We envision a future in which the public can easily understand how and why personally identifiable information gets collected by government agencies.
To get there, we're working with federal privacy offices and structuring data from PDFed privacy-related compliance documents. By structuring data, we're equipping privacy offices with the ability to more quickly search through these documents, reducing unnecessary manual practices and laying a foundation for them to more easily collaborate with engineering teams.
This project is funded by 10x.
Privacy Dashboard development repo here
Our phase three work is happening in partnership with the GSA's Privacy Office.

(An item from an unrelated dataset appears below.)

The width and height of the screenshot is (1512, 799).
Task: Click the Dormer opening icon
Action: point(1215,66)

The scraping code is written in Python and runs locally. We recommend creating a virtual environment using virtualenv to install and manage the required Python libraries. Run these commands in the repository directory on your machine to create a local virtual environment, start it, and then install all requirements.
virtualenv .venv
source .venv/bin/activate
pip install -r requirements.txt
Running python sorn_scraper.py
does the following:
- Fetches the contents of the page where GSA publishes links and descriptions of System of Records Notices (SORNs)

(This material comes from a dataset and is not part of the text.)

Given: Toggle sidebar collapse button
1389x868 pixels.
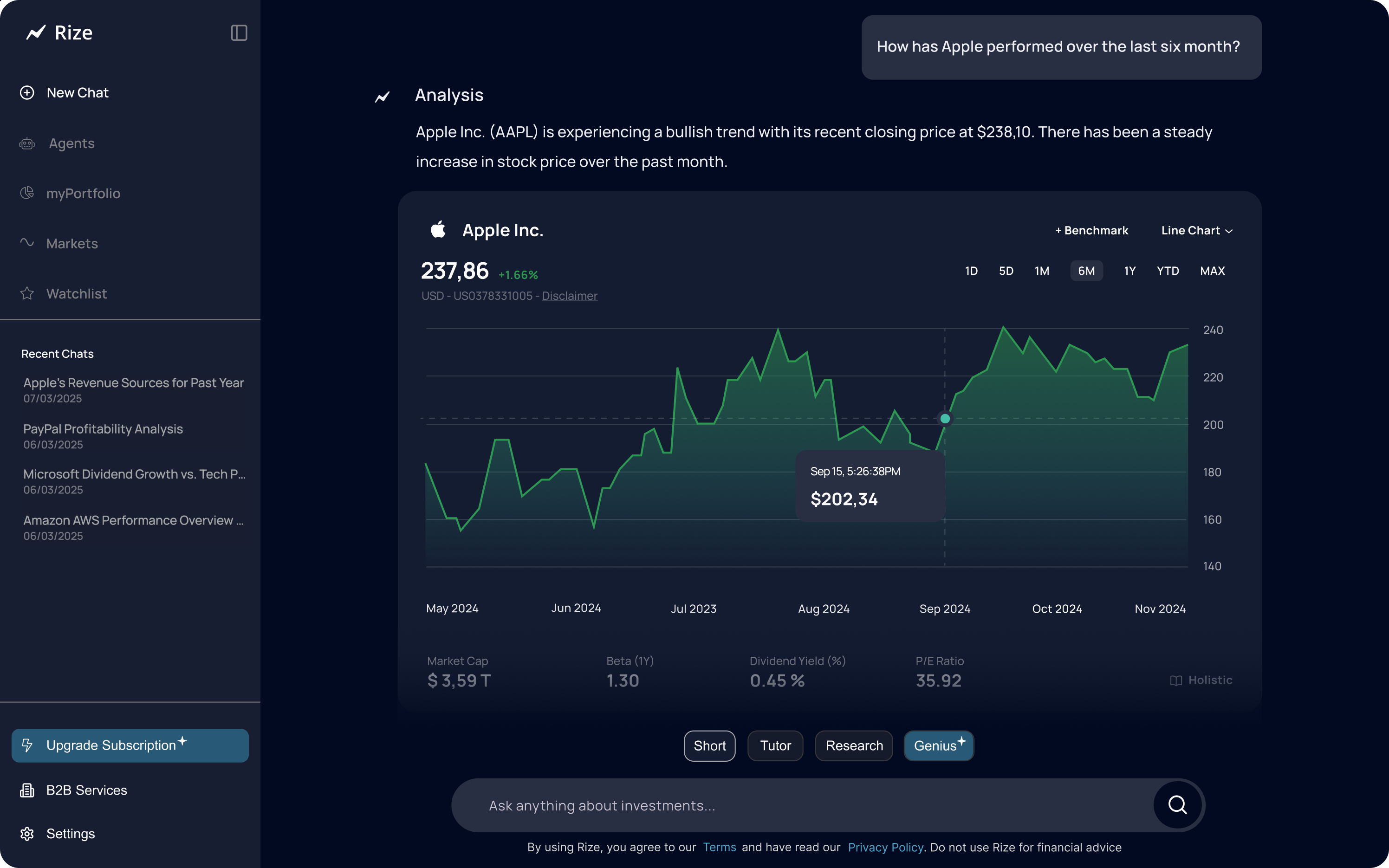Looking at the screenshot, I should point(239,32).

- Scrapes the unique SORN identifiers contained in each federalregister.gov url and crafts url for the XML version of the full text document
- Downloads those XML files and parses them to get the text from specific sections of the document:
- System Name
- PII
- Purpose
- Retention Policy
- Routine Uses
- Document Title
- Outputs text from these fields into a local .csv file called
gsa_sorns.csv
with one row per system.